Nobody loves this record. Be the 1st!
5/10 Robin Staff review, 25 April 2018

At least he’s having a nice time. Having come off of being my favourite band of all time with three late-career records that stood as Will Sheff’s best work, Okkervil River have now released a gleeful dud. Am I bothered? I’m bothered by the War on Drugs production, the formless lyrical content and the unyielding schmaltz, yes, but this record is someone else’s, and I can let it slide. This record just belongs to Sheff, a self-serving gem with all the home comforts he needs to get through a few very hard years. The riff to the Kinks’ “Waterloo Sunset” starts playing halfway through the opener to this record, signalling the kind of balmy solipsism that exists when you stay home from the party and listen to the handed-down bits of your record collection.
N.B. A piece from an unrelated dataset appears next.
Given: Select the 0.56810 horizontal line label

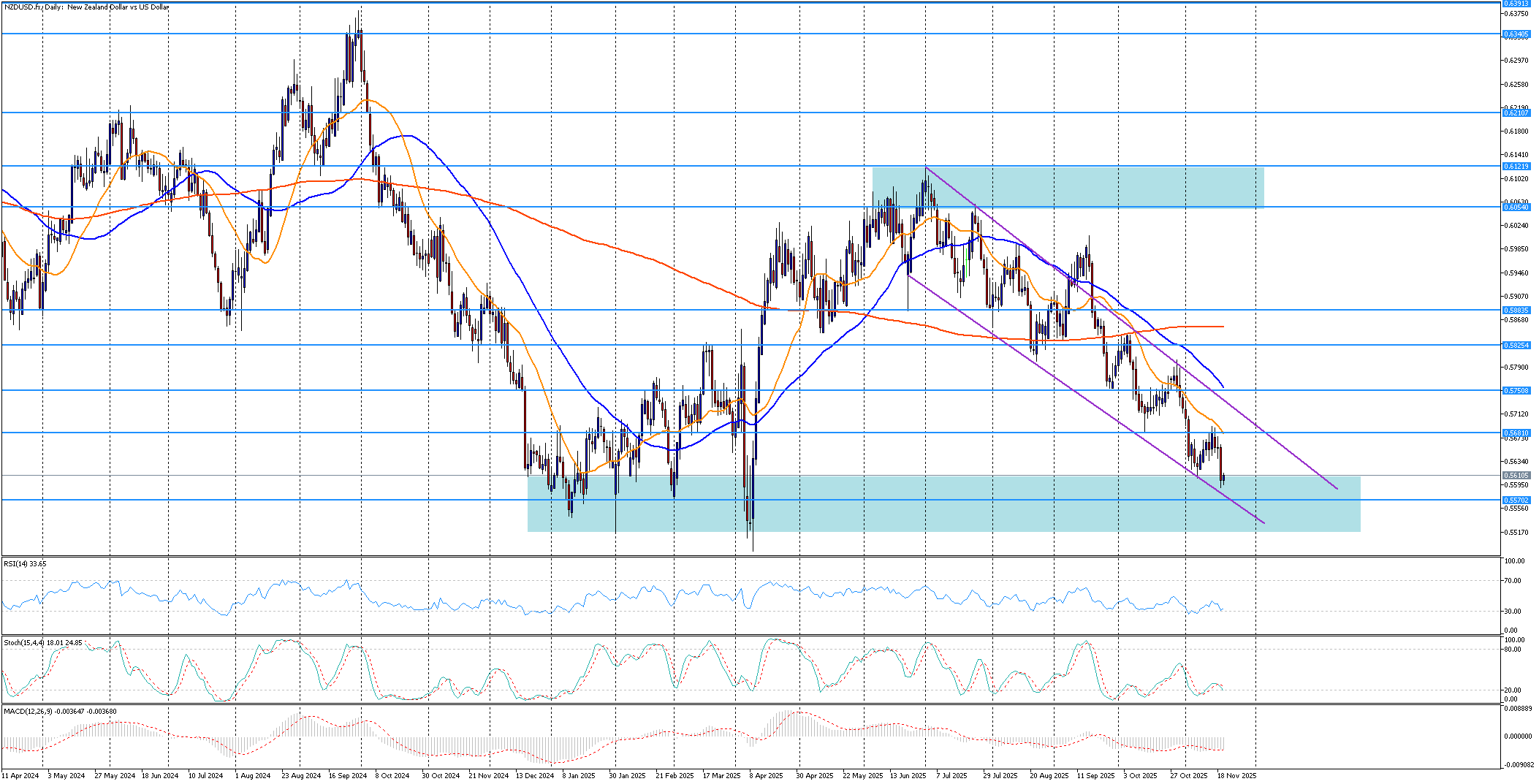Looking at the screenshot, I should pyautogui.click(x=1516, y=433).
The music is just awful. Up in the clouds and pantomimic, shrill to the max with widescreen glitz, it’s a heel turn from the absolutely gorgeous ‘Away’, in which Sheff announced his brand new backing band via ‘Astral Weeks’ rebirth. Liking them so much after that wonderful record, he invited them to make ‘In The Rainbow Rain’ with him, giving into a newfound joy and creating songs like “The Dream and the Light”, which sounds like a traffic jam in thunder. Backing vocals, twinkling pianos, skronking sax solos and a multitude of strums make it unparsable. Already inclined to climax loudly whenever he can, all these songs sound like Sheff is just gunning to up the dynamics, bursting at the seams with what they want to tell you. “Love Somebody” doesn’t amp me up because it’s already yelling its sweet nothings in my ear.

Maybe it’s the way Sheff’s writing, though: he claims “Pulled Up The Ribbon” was written because he heard a good melody in his head and let the narrative come later, and the song sounds like the War on Drugs playing an epic RPG, like “Red Eyes” going way, way too hard. These moments, with their ear-piercing synthwork and big band mayhem, are more constricting than they are freeing, their basslines strapping you in like a seatbelt that’s too tight. I’d much rather listen to him give into laying back, as on “Don’t Move Back To L.A.”, where he tells you everything you need to know about his life: Al Stewart is good, Steely Dan were at their best at their simplest and all of the best music was made in the ‘60s by exhaling a big, relieved sigh. I think I'll sit this one out and listen to this.